- [Work order] Would you write out the entries again, exactly as they are, but without images?

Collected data
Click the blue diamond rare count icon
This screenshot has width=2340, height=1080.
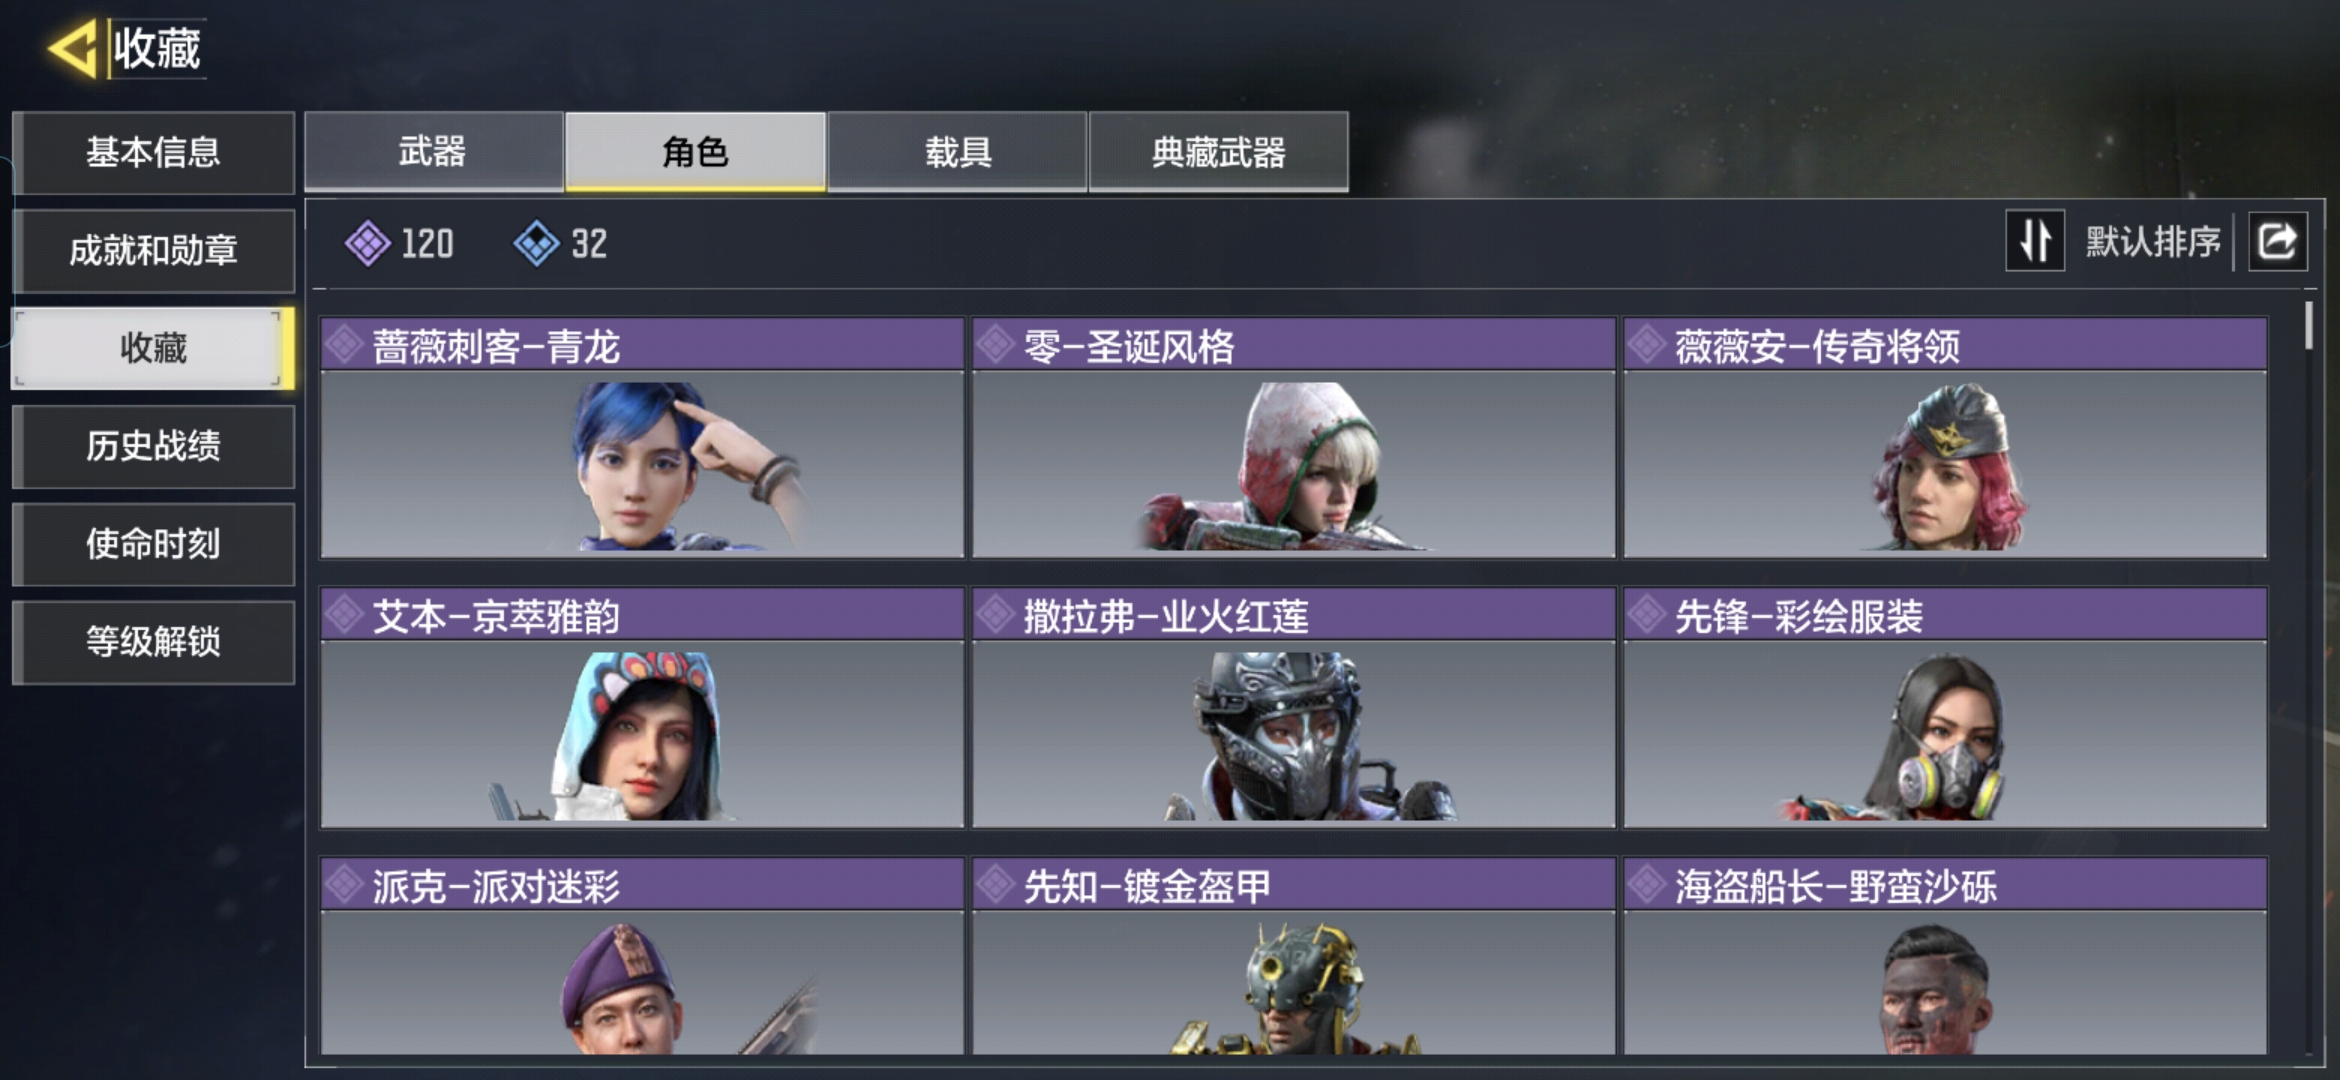point(537,243)
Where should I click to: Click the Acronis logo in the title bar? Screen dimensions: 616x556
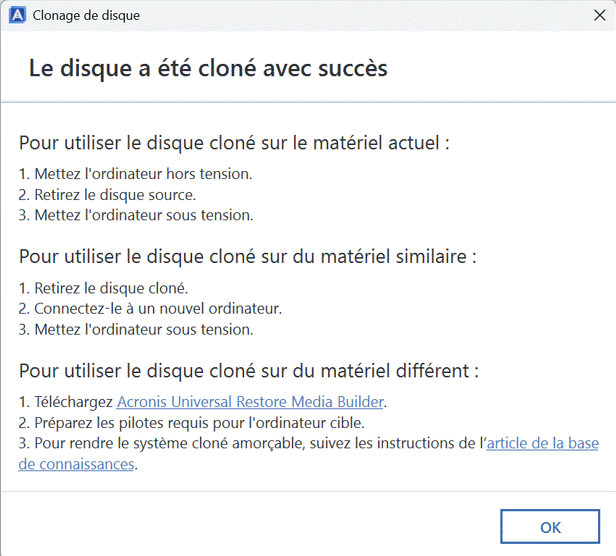(x=17, y=15)
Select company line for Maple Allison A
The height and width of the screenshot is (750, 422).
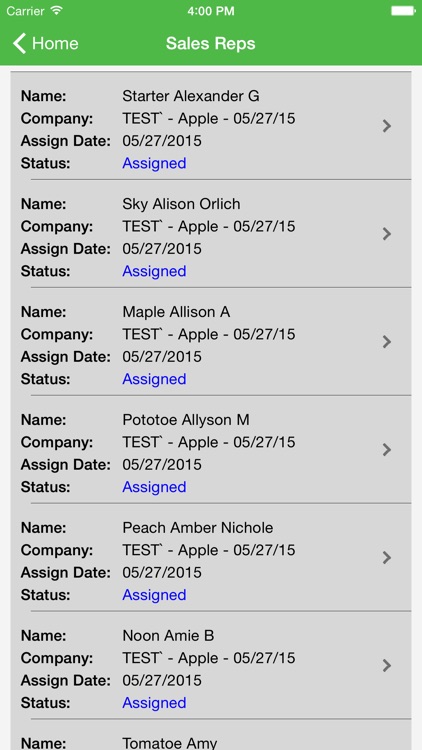click(209, 334)
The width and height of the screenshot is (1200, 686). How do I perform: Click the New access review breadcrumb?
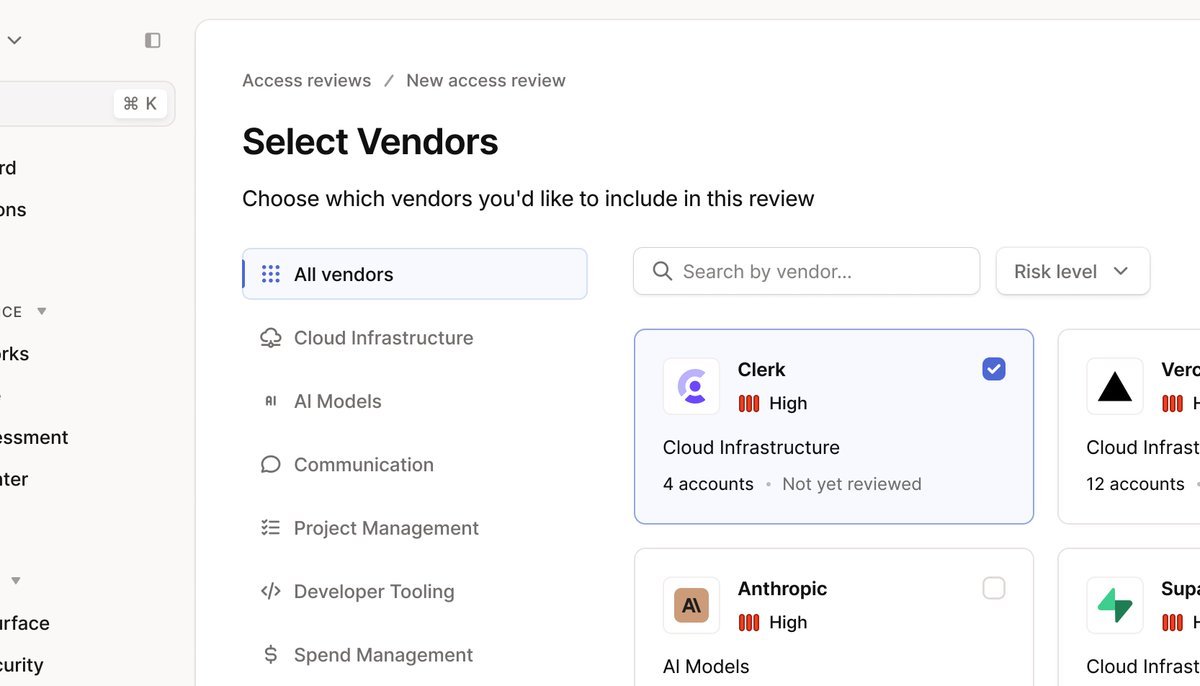pos(485,80)
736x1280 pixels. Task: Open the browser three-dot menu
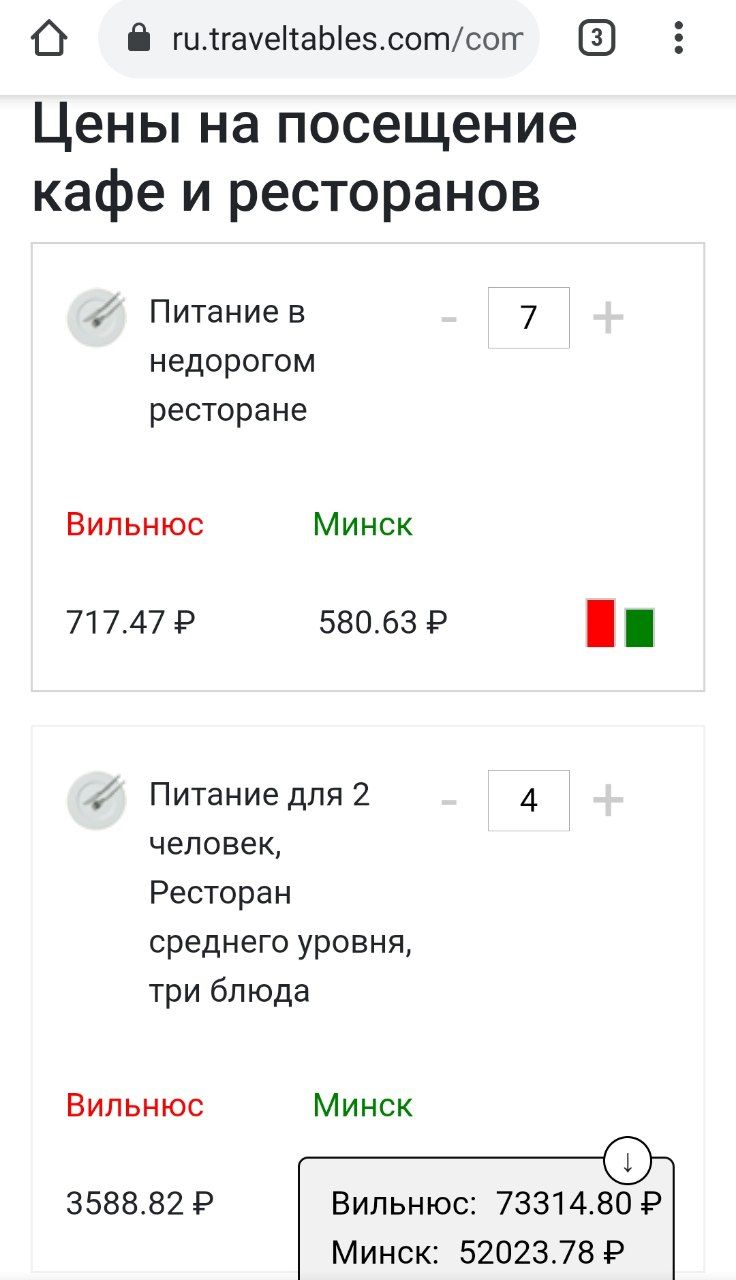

- [Result of this exercise]
Click the blue diamond rare count icon
This screenshot has width=2340, height=1080.
point(537,243)
Where should I click to: Click the Acronis logo in the title bar? Screen dimensions: 616x556
(x=17, y=15)
Select company line for Maple Allison A
The height and width of the screenshot is (750, 422).
click(209, 334)
The width and height of the screenshot is (1200, 686). How do I perform: Click the New access review breadcrumb?
pos(485,80)
736x1280 pixels. Task: Open the browser three-dot menu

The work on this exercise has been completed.